Task = Your answer should be the lines below from the one with "[Автоматический выключатель ETI ETIMAT 6 3p+N" to the one with "[A9F89332 Автоматический выключатель", both included, given again exactly and with nothing added.

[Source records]
☆ ☆ ☆ ☆ ☆ ☆ ☆

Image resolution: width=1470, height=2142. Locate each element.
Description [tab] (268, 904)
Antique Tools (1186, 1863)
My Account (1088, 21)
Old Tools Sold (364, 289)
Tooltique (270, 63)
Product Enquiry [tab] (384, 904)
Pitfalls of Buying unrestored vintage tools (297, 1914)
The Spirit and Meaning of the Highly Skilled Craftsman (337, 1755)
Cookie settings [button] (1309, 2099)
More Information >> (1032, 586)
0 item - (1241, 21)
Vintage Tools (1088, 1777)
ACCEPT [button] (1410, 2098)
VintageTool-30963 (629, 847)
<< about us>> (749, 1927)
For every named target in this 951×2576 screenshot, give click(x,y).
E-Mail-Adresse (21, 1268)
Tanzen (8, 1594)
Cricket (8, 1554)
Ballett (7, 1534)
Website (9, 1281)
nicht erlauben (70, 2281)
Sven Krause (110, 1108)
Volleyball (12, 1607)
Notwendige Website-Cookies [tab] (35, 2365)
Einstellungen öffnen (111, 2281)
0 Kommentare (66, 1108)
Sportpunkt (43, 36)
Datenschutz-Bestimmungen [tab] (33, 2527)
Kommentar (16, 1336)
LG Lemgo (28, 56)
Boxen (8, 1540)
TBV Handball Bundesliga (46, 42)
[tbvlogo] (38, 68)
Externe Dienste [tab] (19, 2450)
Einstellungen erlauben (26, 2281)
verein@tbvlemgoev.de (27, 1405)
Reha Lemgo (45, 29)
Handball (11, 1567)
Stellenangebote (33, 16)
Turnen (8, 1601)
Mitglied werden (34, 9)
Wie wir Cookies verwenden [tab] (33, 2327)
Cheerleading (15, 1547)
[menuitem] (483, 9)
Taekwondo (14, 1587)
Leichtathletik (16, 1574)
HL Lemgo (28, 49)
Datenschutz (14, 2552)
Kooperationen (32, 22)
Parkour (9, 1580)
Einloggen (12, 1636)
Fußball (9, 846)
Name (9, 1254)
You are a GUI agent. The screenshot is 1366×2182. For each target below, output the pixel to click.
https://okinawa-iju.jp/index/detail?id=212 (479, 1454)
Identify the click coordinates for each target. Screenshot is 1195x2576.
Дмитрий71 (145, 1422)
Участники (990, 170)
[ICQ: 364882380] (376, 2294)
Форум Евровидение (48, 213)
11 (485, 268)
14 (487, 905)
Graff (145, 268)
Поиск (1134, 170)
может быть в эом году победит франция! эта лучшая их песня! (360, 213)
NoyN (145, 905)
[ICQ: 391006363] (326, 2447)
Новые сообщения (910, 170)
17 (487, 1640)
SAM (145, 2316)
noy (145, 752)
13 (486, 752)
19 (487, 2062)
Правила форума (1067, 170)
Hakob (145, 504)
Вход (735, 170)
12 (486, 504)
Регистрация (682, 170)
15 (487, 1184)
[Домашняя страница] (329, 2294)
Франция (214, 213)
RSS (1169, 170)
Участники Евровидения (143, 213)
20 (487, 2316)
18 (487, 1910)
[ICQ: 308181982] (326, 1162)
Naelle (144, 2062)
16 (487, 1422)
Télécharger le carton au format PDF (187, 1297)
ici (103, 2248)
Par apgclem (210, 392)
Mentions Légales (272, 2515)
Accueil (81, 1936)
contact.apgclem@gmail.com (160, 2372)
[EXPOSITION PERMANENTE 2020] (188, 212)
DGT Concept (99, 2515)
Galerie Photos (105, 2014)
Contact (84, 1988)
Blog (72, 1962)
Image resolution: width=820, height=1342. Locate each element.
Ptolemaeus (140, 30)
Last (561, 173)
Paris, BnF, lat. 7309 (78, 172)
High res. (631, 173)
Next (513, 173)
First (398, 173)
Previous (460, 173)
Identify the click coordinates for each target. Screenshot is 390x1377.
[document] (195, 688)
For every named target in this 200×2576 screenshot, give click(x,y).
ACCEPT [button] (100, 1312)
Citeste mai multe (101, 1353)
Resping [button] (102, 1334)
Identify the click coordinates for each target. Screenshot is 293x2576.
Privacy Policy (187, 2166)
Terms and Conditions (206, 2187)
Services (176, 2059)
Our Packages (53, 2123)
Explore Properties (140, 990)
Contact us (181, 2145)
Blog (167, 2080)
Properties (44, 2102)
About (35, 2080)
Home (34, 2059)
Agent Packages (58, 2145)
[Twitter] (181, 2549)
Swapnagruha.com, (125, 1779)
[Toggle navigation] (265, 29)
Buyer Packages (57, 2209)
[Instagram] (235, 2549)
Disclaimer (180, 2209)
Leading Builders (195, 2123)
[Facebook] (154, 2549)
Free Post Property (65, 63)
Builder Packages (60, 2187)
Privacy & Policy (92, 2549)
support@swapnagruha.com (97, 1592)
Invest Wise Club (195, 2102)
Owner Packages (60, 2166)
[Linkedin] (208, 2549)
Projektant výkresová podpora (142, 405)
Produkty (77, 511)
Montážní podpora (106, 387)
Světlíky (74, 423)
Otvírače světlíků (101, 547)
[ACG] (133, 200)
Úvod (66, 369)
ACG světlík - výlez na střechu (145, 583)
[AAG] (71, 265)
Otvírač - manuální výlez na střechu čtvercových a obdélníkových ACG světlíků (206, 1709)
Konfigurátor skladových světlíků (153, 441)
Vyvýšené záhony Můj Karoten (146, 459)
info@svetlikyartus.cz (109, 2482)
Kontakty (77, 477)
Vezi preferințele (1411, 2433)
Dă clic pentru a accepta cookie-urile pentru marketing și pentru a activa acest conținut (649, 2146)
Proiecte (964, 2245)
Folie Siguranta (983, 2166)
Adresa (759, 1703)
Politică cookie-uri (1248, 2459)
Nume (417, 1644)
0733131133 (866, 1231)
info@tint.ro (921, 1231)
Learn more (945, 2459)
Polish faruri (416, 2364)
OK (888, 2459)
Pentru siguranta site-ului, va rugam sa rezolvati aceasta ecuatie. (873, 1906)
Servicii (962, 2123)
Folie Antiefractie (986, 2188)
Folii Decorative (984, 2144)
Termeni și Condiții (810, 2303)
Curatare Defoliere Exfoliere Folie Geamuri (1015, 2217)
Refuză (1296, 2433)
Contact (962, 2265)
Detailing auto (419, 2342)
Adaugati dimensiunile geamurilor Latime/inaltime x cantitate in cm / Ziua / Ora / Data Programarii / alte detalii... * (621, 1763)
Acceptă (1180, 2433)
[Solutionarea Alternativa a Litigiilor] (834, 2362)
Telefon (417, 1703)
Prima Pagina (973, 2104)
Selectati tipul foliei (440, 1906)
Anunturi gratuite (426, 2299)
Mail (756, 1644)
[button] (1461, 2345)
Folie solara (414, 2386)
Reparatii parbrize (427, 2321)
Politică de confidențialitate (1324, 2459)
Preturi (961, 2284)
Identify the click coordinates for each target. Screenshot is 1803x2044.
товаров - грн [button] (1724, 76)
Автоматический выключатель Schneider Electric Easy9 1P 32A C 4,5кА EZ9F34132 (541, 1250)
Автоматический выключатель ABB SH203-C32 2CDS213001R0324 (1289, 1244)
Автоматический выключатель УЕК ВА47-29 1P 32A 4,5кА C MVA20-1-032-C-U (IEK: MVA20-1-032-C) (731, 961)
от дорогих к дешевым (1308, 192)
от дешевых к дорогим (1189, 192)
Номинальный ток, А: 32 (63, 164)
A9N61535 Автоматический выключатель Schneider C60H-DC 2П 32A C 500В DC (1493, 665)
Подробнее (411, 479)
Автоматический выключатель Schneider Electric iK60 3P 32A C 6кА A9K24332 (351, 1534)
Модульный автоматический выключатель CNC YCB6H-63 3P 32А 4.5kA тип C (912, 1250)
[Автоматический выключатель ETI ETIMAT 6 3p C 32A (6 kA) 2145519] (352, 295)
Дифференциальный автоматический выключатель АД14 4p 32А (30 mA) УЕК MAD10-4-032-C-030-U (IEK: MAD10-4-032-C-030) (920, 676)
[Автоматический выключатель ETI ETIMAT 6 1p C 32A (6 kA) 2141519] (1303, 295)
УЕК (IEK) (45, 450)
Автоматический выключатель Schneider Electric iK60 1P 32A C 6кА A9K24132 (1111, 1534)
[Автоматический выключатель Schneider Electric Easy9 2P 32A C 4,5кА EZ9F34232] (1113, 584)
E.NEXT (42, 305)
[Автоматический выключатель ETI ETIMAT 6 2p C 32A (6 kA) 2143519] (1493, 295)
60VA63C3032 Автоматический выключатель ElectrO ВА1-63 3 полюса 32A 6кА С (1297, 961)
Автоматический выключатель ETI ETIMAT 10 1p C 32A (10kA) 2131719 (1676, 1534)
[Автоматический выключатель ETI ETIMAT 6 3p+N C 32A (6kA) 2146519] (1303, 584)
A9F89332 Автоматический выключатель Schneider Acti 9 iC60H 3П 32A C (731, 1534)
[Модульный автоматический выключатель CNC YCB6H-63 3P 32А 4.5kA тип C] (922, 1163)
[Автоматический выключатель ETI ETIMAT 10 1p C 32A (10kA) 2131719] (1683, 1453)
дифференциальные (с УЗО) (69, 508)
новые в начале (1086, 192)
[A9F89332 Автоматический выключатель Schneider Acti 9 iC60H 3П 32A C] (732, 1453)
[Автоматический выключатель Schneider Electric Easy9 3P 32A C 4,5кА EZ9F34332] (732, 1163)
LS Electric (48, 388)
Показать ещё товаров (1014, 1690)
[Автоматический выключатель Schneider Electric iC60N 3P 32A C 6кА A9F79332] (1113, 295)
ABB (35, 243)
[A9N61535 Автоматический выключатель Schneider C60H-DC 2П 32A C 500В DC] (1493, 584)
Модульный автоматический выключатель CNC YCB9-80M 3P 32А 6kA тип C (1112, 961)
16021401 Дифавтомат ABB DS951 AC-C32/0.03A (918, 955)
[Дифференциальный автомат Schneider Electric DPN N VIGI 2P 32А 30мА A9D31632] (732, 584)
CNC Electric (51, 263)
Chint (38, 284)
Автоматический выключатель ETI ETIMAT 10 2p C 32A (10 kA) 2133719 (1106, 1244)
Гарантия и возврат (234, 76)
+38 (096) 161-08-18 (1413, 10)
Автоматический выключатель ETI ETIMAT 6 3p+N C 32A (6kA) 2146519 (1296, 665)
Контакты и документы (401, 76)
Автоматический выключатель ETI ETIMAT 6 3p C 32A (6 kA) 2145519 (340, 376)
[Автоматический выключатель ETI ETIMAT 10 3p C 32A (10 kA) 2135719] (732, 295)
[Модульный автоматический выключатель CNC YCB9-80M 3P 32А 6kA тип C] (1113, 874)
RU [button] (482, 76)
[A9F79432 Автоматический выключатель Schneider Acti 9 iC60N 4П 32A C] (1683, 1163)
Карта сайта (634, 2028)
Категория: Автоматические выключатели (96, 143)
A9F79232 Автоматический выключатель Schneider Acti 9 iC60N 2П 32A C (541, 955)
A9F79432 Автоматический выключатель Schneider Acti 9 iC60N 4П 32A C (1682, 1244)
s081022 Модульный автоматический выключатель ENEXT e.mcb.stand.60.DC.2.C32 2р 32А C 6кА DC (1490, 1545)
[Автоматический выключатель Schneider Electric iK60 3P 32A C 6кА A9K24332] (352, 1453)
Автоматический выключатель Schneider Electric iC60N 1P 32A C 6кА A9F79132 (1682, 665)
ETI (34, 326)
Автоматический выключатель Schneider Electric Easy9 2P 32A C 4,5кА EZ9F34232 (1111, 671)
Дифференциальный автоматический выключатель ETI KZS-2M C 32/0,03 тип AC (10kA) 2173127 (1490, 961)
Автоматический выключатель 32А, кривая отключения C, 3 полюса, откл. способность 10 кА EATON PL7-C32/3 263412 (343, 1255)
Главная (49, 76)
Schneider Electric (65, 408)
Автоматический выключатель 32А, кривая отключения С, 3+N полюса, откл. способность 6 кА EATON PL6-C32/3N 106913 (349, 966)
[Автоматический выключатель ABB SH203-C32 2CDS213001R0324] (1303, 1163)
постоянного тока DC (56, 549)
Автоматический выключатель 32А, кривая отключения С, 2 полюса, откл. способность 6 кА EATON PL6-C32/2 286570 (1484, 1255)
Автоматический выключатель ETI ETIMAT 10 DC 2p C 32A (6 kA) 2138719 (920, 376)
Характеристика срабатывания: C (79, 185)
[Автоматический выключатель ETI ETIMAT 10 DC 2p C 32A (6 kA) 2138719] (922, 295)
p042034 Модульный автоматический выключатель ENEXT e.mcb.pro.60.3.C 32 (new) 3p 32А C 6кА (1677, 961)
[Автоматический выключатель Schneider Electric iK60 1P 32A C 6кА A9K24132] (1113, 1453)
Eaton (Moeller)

☆ ☆ ☆ ☆ ☆ ☆ ☆

Result of this exercise =
[Автоматический выключатель ETI ETIMAT 6 3p+N C 32A (6kA) 2146519] (1303, 584)
A9F89332 Автоматический выключатель Schneider Acti 9 iC60H 3П 32A C (731, 1534)
[Модульный автоматический выключатель CNC YCB6H-63 3P 32А 4.5kA тип C] (922, 1163)
[Автоматический выключатель ETI ETIMAT 10 1p C 32A (10kA) 2131719] (1683, 1453)
дифференциальные (с УЗО) (69, 508)
новые в начале (1086, 192)
[A9F89332 Автоматический выключатель Schneider Acti 9 iC60H 3П 32A C] (732, 1453)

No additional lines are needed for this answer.